So you need to have both. Code is another thing that you need. You know, a lot of people are like, oh, it's just like a, you know, just ask it to do the thing. Well, who's going to define the tools? Who's going to define the structure? How do you handle information flow?

Like, you know, things that are private should not flow in the wrong places, right? You need to control these things. How do you apply function composition? LLMs are horrible at composition because neural networks kind of essentially don't learn things that reliably. Function composition in software is always perfectly reliable, basically, right, by construction.

So a lot of the things are often best delegated to code, right? But it's hard and it's really important that you can actually juggle and combine these things. And you need a canvas that can allow you to combine these things well. When you do this, a good canvas, the definition here of a good canvas, or the criteria for a good canvas, is that it should allow you to express those three in a way that's highly streamlined and in a way that is decoupled and not entangled with models that are changing.

I should just be able to hot swap models. Inference strategies that are changing. Hey, I want to switch from a chain of thought to an agent. I want to switch from an agent to a Monte Carlo Tree Search, whatever the latest thing that has come out is, right? I should be able to just do that.

And new learning algorithms. This is really important. We talked about learning, but learning is, you know, always happening at the level of your entire system if you're engineering it, or at least you've got to be thinking about it that way, where you're saying, I want the whole thing to work as a whole for my problem, not for some general default, right?

So that's what the evals here are going to be doing. And you want a way of expressing this that allows you to do reinforcement learning, but also allows you to do prompt optimization, but also allows you to do any of these things at the level of abstraction that you're actually working with.

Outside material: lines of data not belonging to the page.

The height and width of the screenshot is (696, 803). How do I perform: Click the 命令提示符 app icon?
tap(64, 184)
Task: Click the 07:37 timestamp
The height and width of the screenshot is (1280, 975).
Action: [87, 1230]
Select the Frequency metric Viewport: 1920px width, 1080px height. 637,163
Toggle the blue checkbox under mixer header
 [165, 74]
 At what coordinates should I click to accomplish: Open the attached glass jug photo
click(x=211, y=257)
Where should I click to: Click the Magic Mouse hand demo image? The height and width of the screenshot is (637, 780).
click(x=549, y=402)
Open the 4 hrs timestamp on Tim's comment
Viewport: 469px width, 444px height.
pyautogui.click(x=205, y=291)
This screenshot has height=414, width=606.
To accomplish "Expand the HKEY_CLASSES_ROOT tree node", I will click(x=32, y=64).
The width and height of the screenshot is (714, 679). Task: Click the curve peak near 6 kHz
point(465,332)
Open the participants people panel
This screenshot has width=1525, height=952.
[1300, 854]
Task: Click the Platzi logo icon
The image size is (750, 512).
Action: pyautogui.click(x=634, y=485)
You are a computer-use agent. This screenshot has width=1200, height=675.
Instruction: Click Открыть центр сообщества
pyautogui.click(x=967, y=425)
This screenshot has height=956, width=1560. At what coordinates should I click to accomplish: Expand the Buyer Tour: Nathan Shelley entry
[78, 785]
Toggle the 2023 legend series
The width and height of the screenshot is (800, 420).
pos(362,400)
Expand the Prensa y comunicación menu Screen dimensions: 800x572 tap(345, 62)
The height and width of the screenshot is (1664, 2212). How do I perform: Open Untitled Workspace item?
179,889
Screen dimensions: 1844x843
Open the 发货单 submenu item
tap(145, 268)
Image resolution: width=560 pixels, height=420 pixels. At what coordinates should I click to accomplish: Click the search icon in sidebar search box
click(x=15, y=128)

So the second takeaway is that you should invest in defining things specific to your AI system and decouple from the lower level swappable pieces because they'll expire faster than ever. So I'll just conclude by telling you we've built and been building for three years this DSPi framework, which is the only framework that actually decouples your job from-- which is writing the lower level AI software from our job, which is giving you powerful, evolving toolkits for learning and for search, which is scaling, and for swapping LLMs through adapters.

So there's only one concept you have to learn. It is a new concept, which we call signatures, a new first class concept. If you learn it, you've learned DSPi. I'll have to unfortunately skip this because of the time for the other speakers, but let me give you a summary.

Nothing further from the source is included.